Your task is to determine how many swap operations Ultra-QuickSort needs to perform in order to sort a given input sequence.
Input
The input contains several test cases. Every test case begins with a line that contains a single integer n < 500,000 -- the length of the input sequence. Each of the the following n lines contains a single integer 0 ≤ a[i] ≤ 999,999,999, the i-th input sequence element. Input is terminated by a sequence of length n = 0. This sequence must not be processed.
Output
For every input sequence, your program prints a single line containing an integer number op, the minimum number of swap operations necessary to sort the given input sequence.
Sample Input
5
9
1
5
4
3
1
2
3
Sample Output
60
本來想用這題來練習線段樹的,結果怎麼也想不到那裡去。後來看别人的代碼才明白每個葉子節點存儲的不是依據dex存儲val[i]而是依據dex在相應位置存儲1,然後根據排好序的序列由val[i]追蹤dex,左邊的1都加起來(逆序數),然後去掉dex的1,如此反複進行就能到達目的。送出代碼時我可沒這麼做,用歸并排序累加每一次相鄰的交換數就是最終的結果。(臨時在百度百科上學習了歸并排序||-_-)
冒泡排序的時間的複雜度是O(n^2).
冒泡排序算法的運作如下:(從後往前)
比較相鄰的元素。如果第一個比第二個大,就交換他們兩個。
對每一對相鄰元素作同樣的工作,從開始第一對到結尾的最後一對。

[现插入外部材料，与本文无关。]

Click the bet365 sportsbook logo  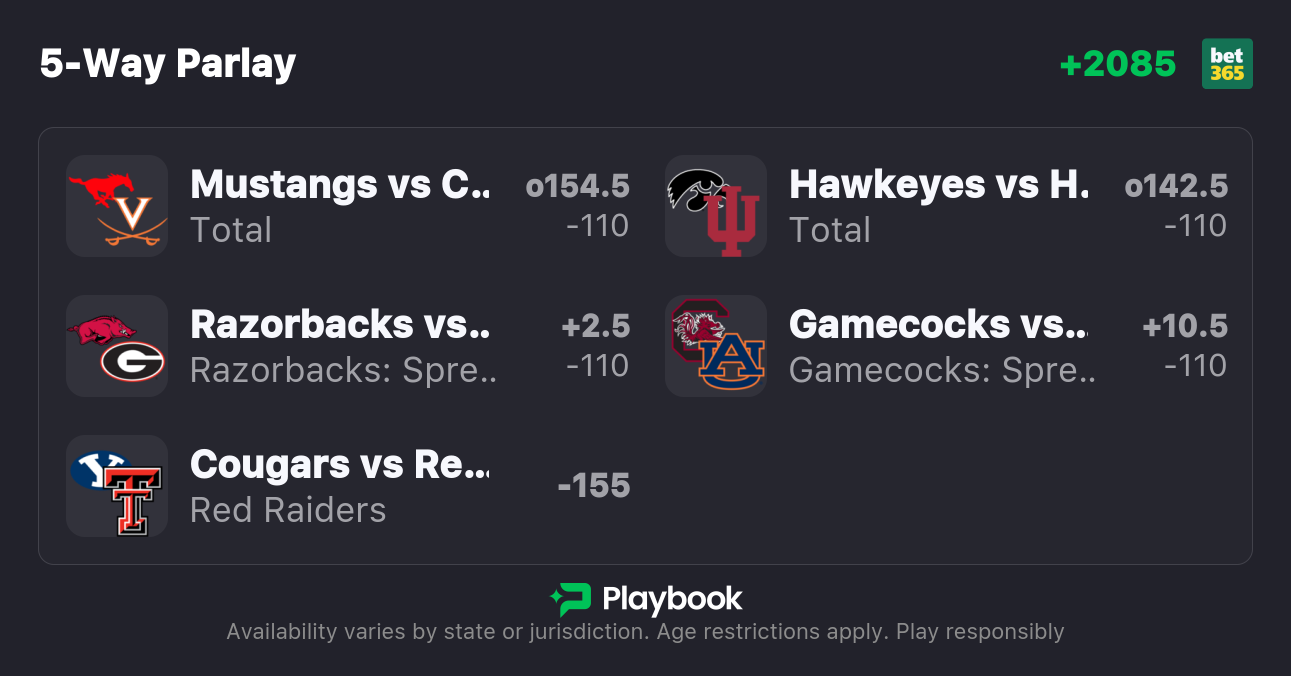tap(1227, 64)
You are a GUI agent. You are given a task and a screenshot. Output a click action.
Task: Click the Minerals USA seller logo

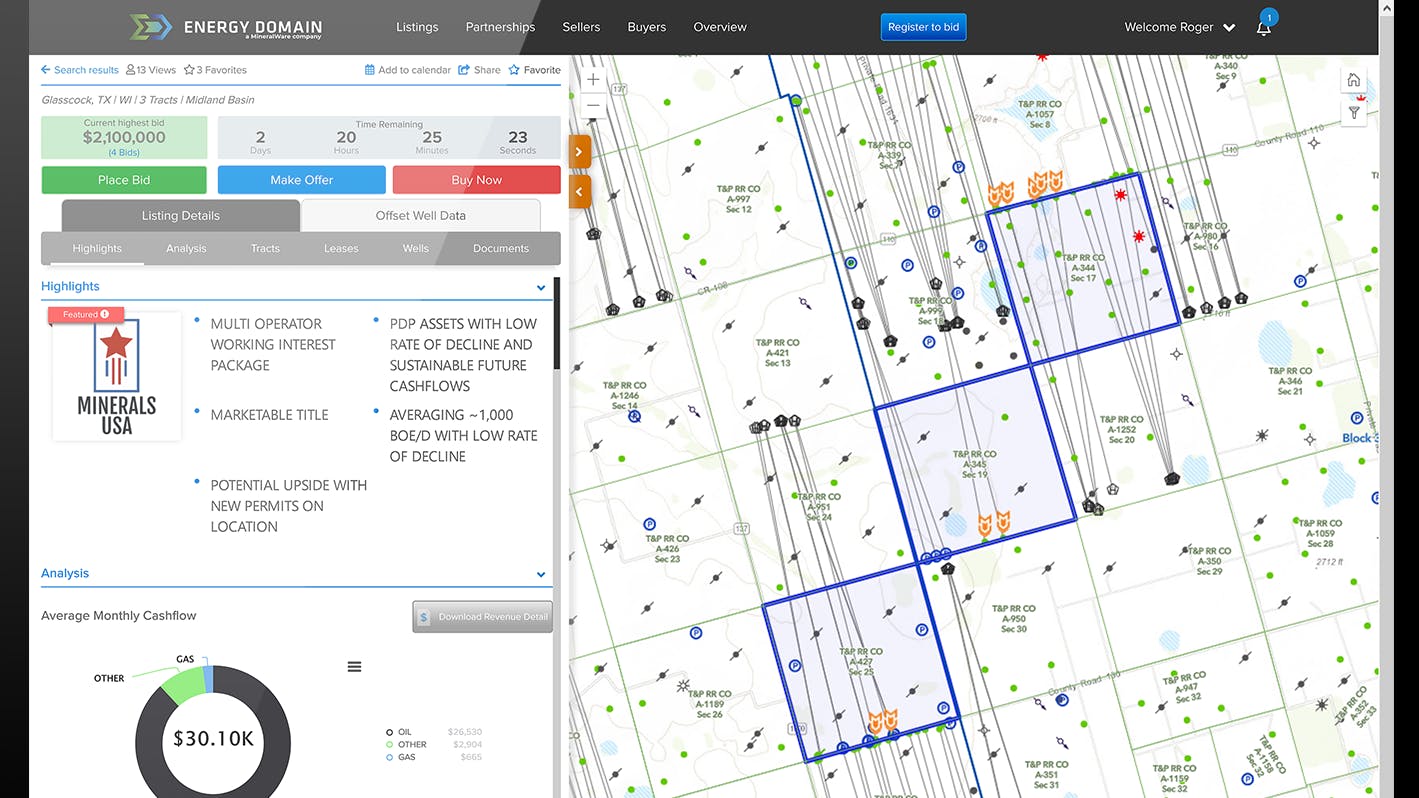click(x=117, y=377)
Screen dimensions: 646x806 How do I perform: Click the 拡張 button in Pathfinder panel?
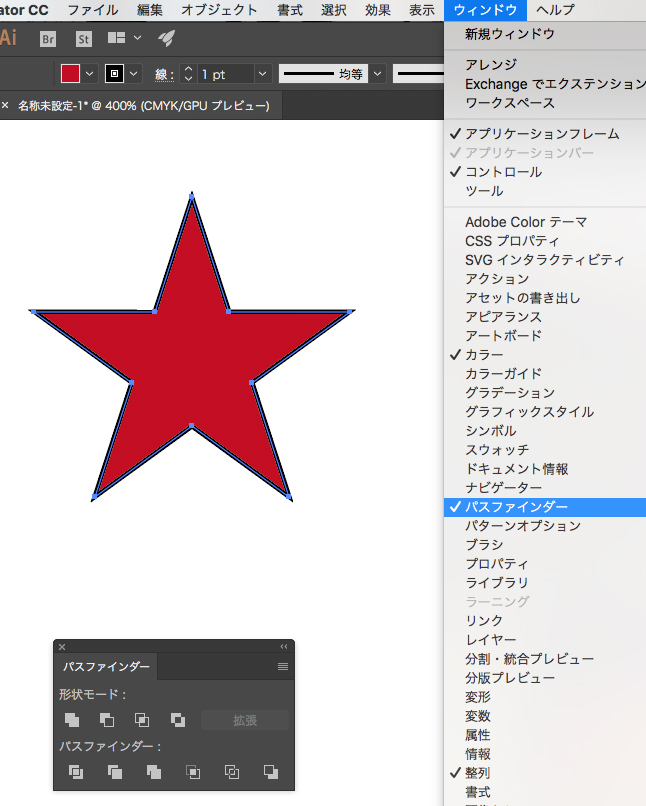point(245,720)
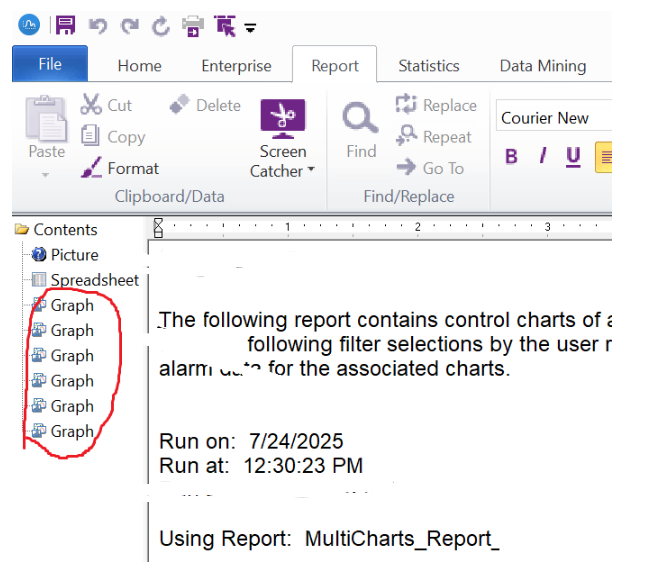652x580 pixels.
Task: Select the first Graph item in Contents
Action: pyautogui.click(x=72, y=305)
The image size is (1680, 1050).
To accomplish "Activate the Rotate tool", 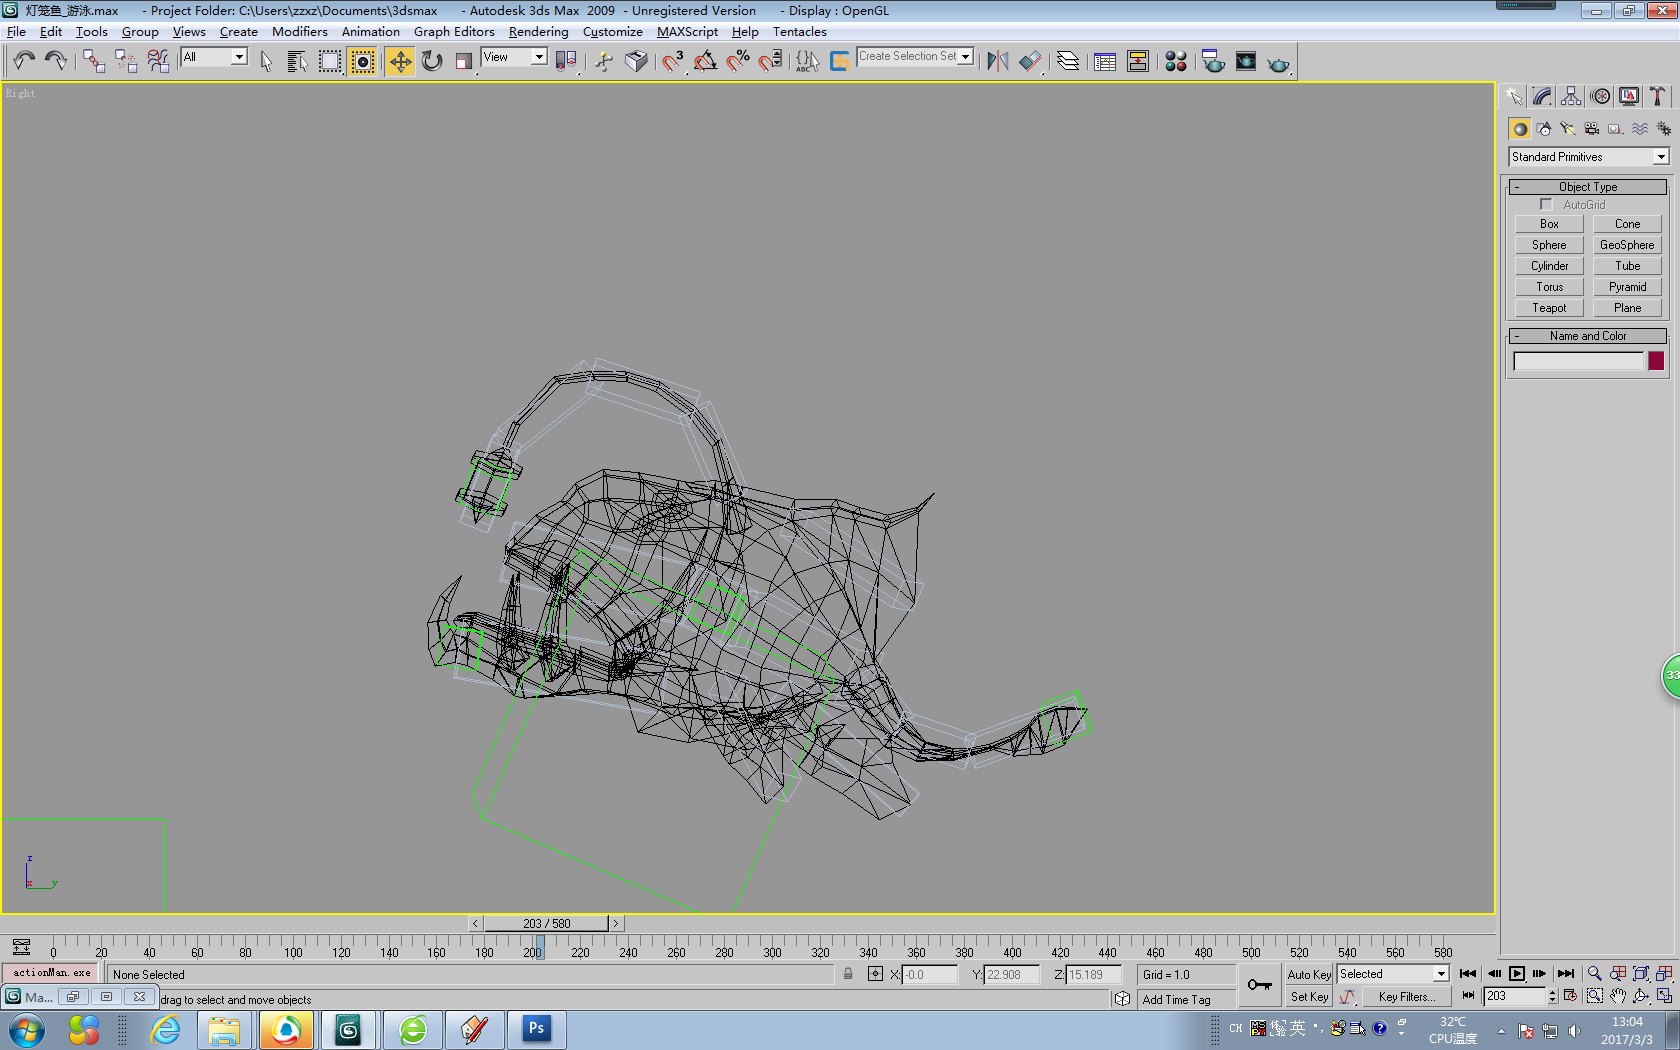I will coord(432,62).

在這一點,最後的元素應該會是最大的數。
針對所有的元素重複以上的步驟,除了最後一個。
持續每次對越來越少的元素重複上面的步驟,直到沒有任何一對數字需要比較。
并歸排序的時間複雜度:O(nlogn)
設有數列{6,202,100,301,38,8,1}
初始狀态:6,202,100,301,38,8,1
第一次歸并後:{6,202},{100,301},{8,38},{1},比較次數:3;
第二次歸并後:{6,100,202,301},{1,8,38},比較次數:4;
第三次歸并後:{1,6,8,38,100,202,301},比較次數:4;
總的比較次數為:3+4+4=11,;
逆序數為14;
歸并排序的優勢:分治法,已比較了的小部分不再比較,如:{8,38},{1}變成{1,8,38}隻比較1和8後{1}的長度成為0,不再比較,直接寫下{8,38}。
#include <iostream>
#include <cstdio>
using namespace std;
const int maxn=5e5+10;
int a[maxn],b[maxn];
long long sum;
void Merge(int sourceArr[],int tempArr[],int startdex,int middex,int enddex)
{
int i = startdex,j=middex+1,k = startdex;
while(i<=middex && j<=enddex)
{
if(sourceArr[i]<sourceArr[j])
tempArr[k++] = sourceArr[i++];
else
tempArr[k++] = sourceArr[j++],sum+=(middex+1-i); //if sum++; not adjacent exchange
}
while(i!=middex+1)
tempArr[k++] = sourceArr[i++];
while(j!=enddex+1)
tempArr[k++] = sourceArr[j++];
for(i=startdex;i<=enddex;i++)
sourceArr[i] = tempArr[i];
}
void MergeSort(int sourceArr[],int tempArr[],int startdex,int enddex)
{
int middex;
if(startdex<enddex)
{
middex=(startdex+enddex)/2;
MergeSort(sourceArr,tempArr,startdex,middex);
MergeSort(sourceArr,tempArr,middex+1,enddex);
Merge(sourceArr,tempArr,startdex,middex,enddex);
}
}
int main()
{
//freopen("cin.txt","r",stdin);
int n;
while(cin>>n&&n){
sum=0;
for(int i=0;i<n;i++) scanf("%d",&a[i]);
MergeSort(a,b,0,n-1);
printf("%lld\n",sum);
}
return 0;
}